Difícil não ficar com uma ponta de decepção com esta segunda metade do suposto "filme pornográfico" de Lars Von Trier. Principalmente quem gostou de NINFOMANÍACA – VOLUME 1 (2013), que trouxe algumas surpresas para quem costuma acompanhar a obra do cineasta dinamarquês. O bom senso de humor foi uma das coisas que mais se destacou. Para surpresa de muitos, aquele diretor de filmes pesados se apresentou com um espírito mais leve ao tratar da história de uma mulher viciada em sexo, ou uma ninfomaníaca, como ela gosta de ser chamada.
O humor não saiu completamente de cena em NINFOMANÍACA – VOLUME 2 (2014), especialmente enquanto a versão mais jovem de Joe (Stacy Martin) está presente. Destaque para a cena das colheres no restaurante. Porém, quando entra em cena Charlotte Gainsbourg não apenas como narradora, mas também como personagem da própria narração, o filme carrega um tom mais sombrio, ainda que não tanto assim. Ainda é possível rir de muitas situações e as sequências de sadomasoquismo, envolvendo o personagem de Jamie Bell, por mais que sejam interessantes, são, de certa forma, suavizadas.
Pelo menos Von Trier escapa de algo que poderia ser fatal para o seu opus, que é colocar a personagem sofrendo muita culpa pelo prazer proporcionado pela sua sexualidade exacerbada. Em especial em um momento bastante autorreferencial de ANTICRISTO (2009), que poderia ter seguido por um caminho óbvio. Felizmente ele não cometeu esse deslize. Essa cena pode ser vista como uma forma de o cineasta tentar desfazer aquilo que o atormentou, que lhe trouxe depressão anos atrás.
Outro acerto do filme está em dar mais espaço ao personagem Seligman, o ouvinte da história de Joe, interpretado por Stellan Skarsgård, que se revela um homem virgem e assexuado. Daí os detalhes da história de Joe remeterem a aspectos mais eruditos da cultura que ele absorveu através dos livros e da solidão. Nesta segunda parte, por exemplo, o que mais chama a atenção é um quadro da virgem com o menino Jesus que vai servir de discussão sobre as diferenças entre as Igrejas do Ocidente e do Oriente. Interessante ele passar essa impressão mais suave da Igreja do Oriente, que contrasta com o que vemos na atmosfera pesada do romeno ALÉM DAS MONTANHAS, de Cristian Mungiu.

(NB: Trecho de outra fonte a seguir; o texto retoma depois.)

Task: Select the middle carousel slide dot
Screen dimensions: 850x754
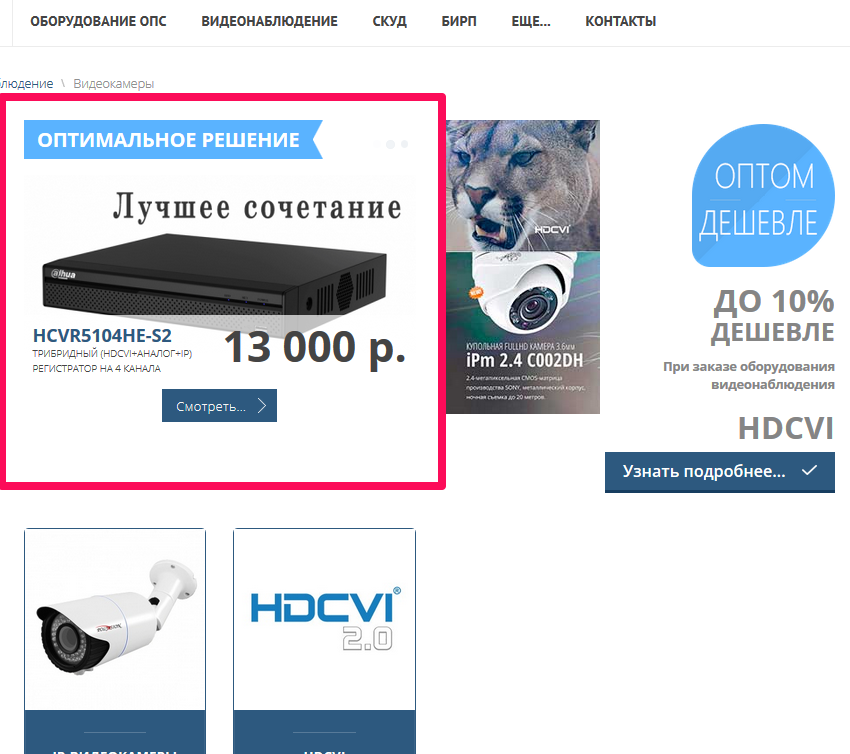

Também se deve dar crédito a Charlotte Gainsbourg, a única do elenco que parece se entregar de fato à personagem. Os demais atores são coadjuvantes de luxo que desempenham seus papéis mais por diversão, servindo para atrair os espectadores que estão mais acostumados com o cinema produzido em Hollywood. De certa forma, funciona, embora nesta segunda parte o ritmo fique bem mais comprometido. Os capítulos são maiores e mais arrastados. O vigor do primeiro filme diminui neste segundo, por mais que algumas cenas sejam bem interessantes, como o orgasmo espontâneo da menina Joe, em uma experiência sobrenatural, que é vista como sendo diabólica pela interpretação de Seligman.
Claro que o diretor pode se esquivar e botar a culpa nos editores, já que ele abriu mão do corte final. Mas pode-se tirar a prova disso facilmente com a cópia integral sem cortes que já caiu na internet. Será que um filme de cinco horas e com mais cenas picantes se resolve melhor do que dois filmes de cerca de duas horas? Muitas vezes isso é possível.
Por outro lado, ao ler as tantas críticas negativas de leitores do IMDB, reclamando que a obra de Von Trier tem pornô demais e drama de menos, dá mais vontade de defender o filme. Afinal, não há pornô demais coisa nenhuma. Até tem de menos. Não há cenas de penetração explícita como no primeiro filme, por exemplo. E o diretor ainda tem a coragem de tocar num assunto delicado de maneira corajosa, que é a questão da pedofilia.
Por mais que haja tantos outros filmes que tratam de sadomasoquismo e sexo em excesso de maneira muito mais ousada dentro do meio underground, vivemos em um momento muito retraído sexualmente no mainstream. Nada como dar uma bela chacoalhada nesse atual comportamento hipócrita da sociedade e mostrar que as pessoas continuam, sim, interessadas em sexo no cinema.